The regulation, it suggested, should be based on trust that punishes violators quickly and effectively. In a bid to accelerate economic growth and achieve 8 per cent gross domestic product growth rate during the Plan period, the draft report said, the government should introduce new labour laws in SEZs incorporating work ethics. It made a case for abolition of contract labour restrictions and introduction of multiple and night shifts for workers of both sexes.
According to the draft report, which will be modified before being placed before the National Development Council (NDC) for approval, there should be an integrated unified regulator in SEZs. The regulator should deal with all aspects of regulation including pollution, environment and labour safety.
The report said that in SEZs there should be no reservation for the Small Scale Industries (SSIs) and government should allow entry of private companies in all areas including those reserved for the public sector.
The report further said that there should be no government control of essential services like supply of power in the SEZs. These zones should also be freed from state and local restrictions like urban land ceiling, retail trade norms and real estate guidelines.
On the fiscal side, the report said, SEZs should be exempted from minimum alternative tax (MAT) and dividend tax. It added that export profits should also be exempted from corporate income tax for a specified period.

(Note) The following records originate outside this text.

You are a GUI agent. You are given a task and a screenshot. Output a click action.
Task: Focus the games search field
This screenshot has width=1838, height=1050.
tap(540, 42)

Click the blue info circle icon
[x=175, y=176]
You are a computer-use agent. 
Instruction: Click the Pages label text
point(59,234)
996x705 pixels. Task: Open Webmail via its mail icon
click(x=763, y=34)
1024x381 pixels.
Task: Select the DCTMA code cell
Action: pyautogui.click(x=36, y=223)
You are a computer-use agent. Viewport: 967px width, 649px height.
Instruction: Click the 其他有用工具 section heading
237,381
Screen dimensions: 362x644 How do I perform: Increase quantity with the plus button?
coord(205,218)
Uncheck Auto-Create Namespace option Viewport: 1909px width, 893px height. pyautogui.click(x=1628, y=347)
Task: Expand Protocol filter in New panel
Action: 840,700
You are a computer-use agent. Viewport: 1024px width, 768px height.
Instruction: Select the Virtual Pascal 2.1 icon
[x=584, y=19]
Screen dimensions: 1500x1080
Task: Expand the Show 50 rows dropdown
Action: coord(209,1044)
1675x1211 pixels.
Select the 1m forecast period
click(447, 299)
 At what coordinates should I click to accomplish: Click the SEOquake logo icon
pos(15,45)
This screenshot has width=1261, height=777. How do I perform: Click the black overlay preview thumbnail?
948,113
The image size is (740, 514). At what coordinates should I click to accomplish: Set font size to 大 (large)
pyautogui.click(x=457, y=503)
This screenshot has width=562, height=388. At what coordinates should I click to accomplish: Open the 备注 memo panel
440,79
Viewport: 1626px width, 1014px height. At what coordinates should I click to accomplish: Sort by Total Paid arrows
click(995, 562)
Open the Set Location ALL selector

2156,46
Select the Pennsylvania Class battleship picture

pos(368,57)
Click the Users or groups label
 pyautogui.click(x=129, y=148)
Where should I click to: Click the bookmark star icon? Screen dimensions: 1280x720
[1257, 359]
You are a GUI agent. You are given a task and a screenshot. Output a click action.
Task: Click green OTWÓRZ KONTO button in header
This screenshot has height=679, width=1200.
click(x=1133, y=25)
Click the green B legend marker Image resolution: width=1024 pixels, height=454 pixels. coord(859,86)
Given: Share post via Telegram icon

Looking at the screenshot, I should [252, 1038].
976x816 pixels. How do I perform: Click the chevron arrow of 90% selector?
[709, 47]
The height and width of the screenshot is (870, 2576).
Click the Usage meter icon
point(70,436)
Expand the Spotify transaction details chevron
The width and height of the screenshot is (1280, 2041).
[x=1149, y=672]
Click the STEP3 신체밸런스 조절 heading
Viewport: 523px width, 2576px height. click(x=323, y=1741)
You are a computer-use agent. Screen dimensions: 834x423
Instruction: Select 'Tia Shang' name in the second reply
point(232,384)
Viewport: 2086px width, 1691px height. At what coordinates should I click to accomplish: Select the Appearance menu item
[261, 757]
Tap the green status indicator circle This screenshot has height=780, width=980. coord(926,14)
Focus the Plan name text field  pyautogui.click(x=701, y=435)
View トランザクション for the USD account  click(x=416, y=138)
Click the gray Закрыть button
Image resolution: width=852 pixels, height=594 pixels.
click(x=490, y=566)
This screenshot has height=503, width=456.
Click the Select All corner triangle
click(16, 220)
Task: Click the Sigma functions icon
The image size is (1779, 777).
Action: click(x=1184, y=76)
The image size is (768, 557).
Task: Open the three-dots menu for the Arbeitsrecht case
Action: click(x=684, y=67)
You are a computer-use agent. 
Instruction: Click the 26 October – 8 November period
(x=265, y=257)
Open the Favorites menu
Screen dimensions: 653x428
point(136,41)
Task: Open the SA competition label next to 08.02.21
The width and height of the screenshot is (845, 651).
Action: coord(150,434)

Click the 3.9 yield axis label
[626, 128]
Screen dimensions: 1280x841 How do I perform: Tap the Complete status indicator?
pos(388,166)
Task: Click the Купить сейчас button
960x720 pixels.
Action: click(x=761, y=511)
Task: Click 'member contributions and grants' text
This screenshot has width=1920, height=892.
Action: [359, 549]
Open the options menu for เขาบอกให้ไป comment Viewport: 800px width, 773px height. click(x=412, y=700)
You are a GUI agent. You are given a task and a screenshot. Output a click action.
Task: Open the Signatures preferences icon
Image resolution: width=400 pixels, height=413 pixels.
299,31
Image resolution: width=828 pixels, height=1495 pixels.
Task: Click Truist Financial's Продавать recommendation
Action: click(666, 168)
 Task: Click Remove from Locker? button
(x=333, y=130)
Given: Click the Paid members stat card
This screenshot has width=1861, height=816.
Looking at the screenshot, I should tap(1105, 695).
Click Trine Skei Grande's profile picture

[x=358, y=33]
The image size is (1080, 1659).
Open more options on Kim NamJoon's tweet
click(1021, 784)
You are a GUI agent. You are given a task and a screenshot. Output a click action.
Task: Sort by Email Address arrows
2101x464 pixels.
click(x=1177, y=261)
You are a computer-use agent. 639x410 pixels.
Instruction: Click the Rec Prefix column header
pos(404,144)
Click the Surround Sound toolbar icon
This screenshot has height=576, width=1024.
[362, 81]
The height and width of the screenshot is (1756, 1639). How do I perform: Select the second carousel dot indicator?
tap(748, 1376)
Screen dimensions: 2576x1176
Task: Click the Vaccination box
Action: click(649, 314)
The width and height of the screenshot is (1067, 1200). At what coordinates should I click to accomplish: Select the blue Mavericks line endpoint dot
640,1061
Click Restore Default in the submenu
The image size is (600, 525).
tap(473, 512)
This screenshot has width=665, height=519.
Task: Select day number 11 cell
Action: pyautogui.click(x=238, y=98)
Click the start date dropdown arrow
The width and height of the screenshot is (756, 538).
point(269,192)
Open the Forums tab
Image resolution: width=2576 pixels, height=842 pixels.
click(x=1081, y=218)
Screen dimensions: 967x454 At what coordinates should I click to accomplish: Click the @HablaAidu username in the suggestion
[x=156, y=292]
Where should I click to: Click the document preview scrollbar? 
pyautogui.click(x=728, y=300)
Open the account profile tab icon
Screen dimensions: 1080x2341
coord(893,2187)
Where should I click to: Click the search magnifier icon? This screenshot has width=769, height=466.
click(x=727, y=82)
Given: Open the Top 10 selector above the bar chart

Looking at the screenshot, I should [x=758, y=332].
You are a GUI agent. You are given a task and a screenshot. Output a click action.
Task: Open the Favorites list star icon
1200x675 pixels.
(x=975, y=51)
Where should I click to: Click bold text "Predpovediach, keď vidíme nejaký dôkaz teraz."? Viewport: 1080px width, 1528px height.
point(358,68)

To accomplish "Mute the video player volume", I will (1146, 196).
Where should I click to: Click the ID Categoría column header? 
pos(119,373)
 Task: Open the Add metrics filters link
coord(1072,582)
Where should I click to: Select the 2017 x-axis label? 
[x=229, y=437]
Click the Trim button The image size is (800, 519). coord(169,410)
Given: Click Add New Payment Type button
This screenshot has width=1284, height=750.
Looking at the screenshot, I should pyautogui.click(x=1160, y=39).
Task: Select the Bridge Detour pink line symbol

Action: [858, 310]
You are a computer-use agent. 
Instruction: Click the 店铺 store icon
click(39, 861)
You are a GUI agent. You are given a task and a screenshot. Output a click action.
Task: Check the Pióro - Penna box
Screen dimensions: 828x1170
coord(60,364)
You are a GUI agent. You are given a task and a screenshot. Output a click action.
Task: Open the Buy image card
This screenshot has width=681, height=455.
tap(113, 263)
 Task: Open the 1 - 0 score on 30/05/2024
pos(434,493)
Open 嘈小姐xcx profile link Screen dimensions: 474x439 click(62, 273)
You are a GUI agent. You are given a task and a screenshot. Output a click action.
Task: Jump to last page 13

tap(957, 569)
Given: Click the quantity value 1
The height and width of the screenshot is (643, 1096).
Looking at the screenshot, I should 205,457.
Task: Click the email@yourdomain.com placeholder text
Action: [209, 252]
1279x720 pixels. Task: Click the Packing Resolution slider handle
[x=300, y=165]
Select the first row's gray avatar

The draft report has also pleaded for removal of all capital account restrictions and control, and the need for prior permission of government for undertaking business within the zones. However, it said, the reporting requirements and regulations relating to inflow of foreign exchange, debt etc. into the domestic tariff area be retained.
International and domestic financial institutions operating with the zones, the draft report said, should be subject to international regulatory norms and not the one which are unique to India. In practical terms this means that FDI limits on banking, insurance and non-banking finance companies should be done away with. Also these institutions should not be subject to directed credit guidelines and statutory liquidity ratio (SLR) norms. The cash reserve ratio (CRR) for these institutions should be brought down to internationally comparable levels.
The report also suggested that customs, excise and service tax laws be modified so that all transactions within the SEZs are exempt and transactions of DTA with the SEZ can be treated as if they are with a foreign country. Similarly, it said, the state sales tax laws be modified, so that within the SEZ only sales of resident consumers (not producers/traders) are taxed.